Data for processing:
- - -

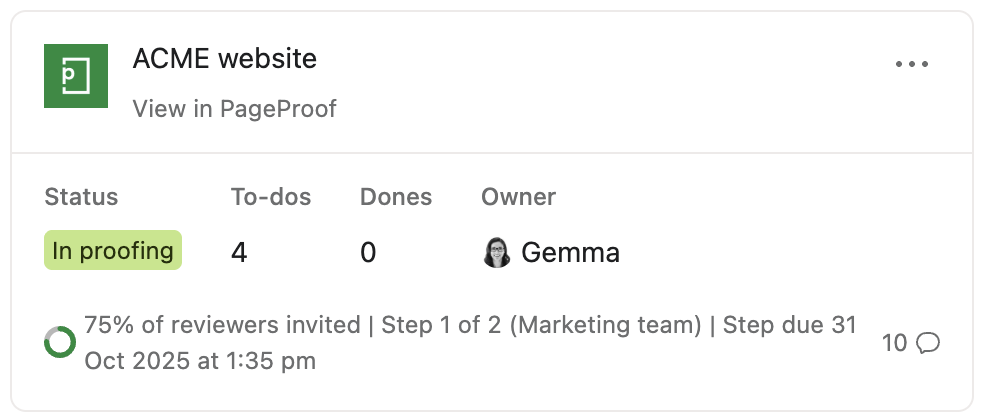The width and height of the screenshot is (986, 420).
Task: Click the In proofing status badge
Action: [113, 251]
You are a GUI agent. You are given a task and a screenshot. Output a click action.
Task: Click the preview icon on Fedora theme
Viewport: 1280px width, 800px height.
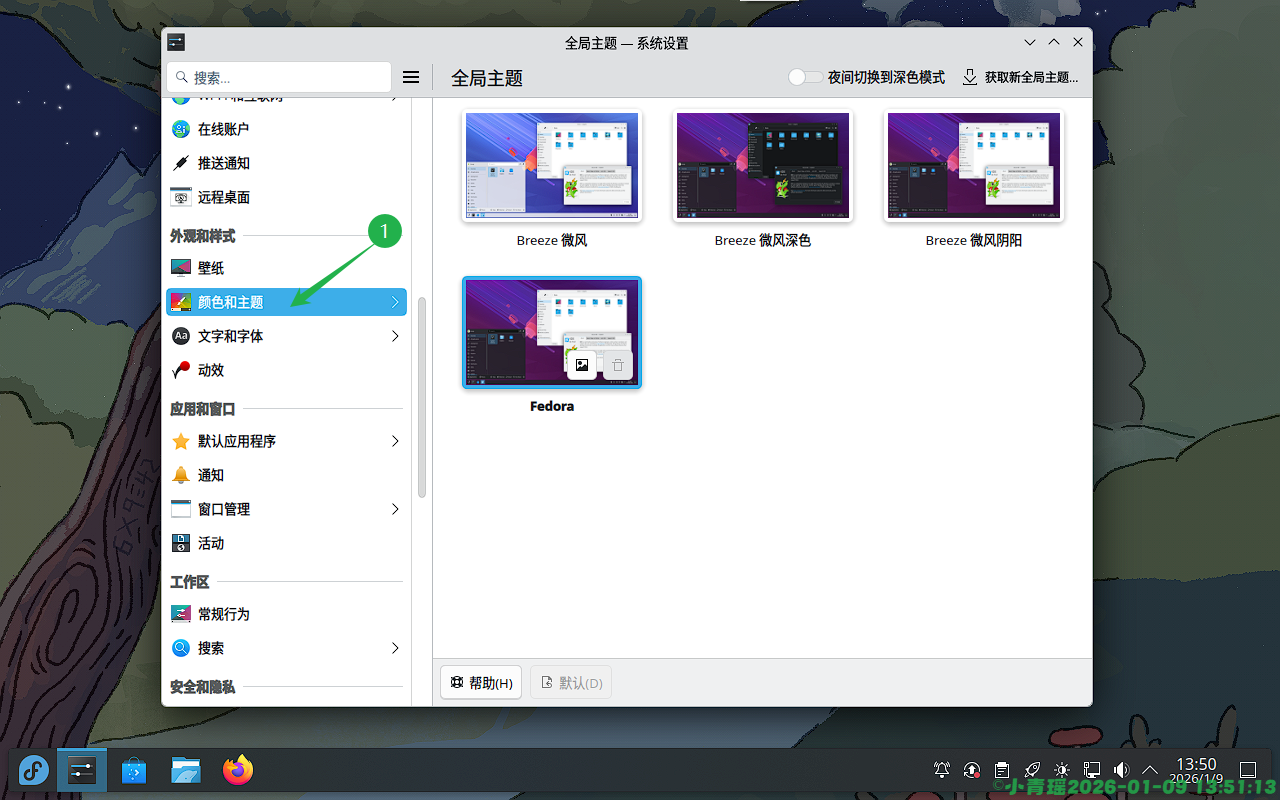pyautogui.click(x=582, y=366)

- - -

Task instructions: Leave the pictures out. Output exactly, and only, the lines from the one with "You are a GUI" through the last line of the listing above, both included.

Task result:
You are a GUI agent. You are given a task and a screenshot. Output a click action.
Task: Click the preview icon on Fedora theme
Viewport: 1280px width, 800px height.
pyautogui.click(x=582, y=366)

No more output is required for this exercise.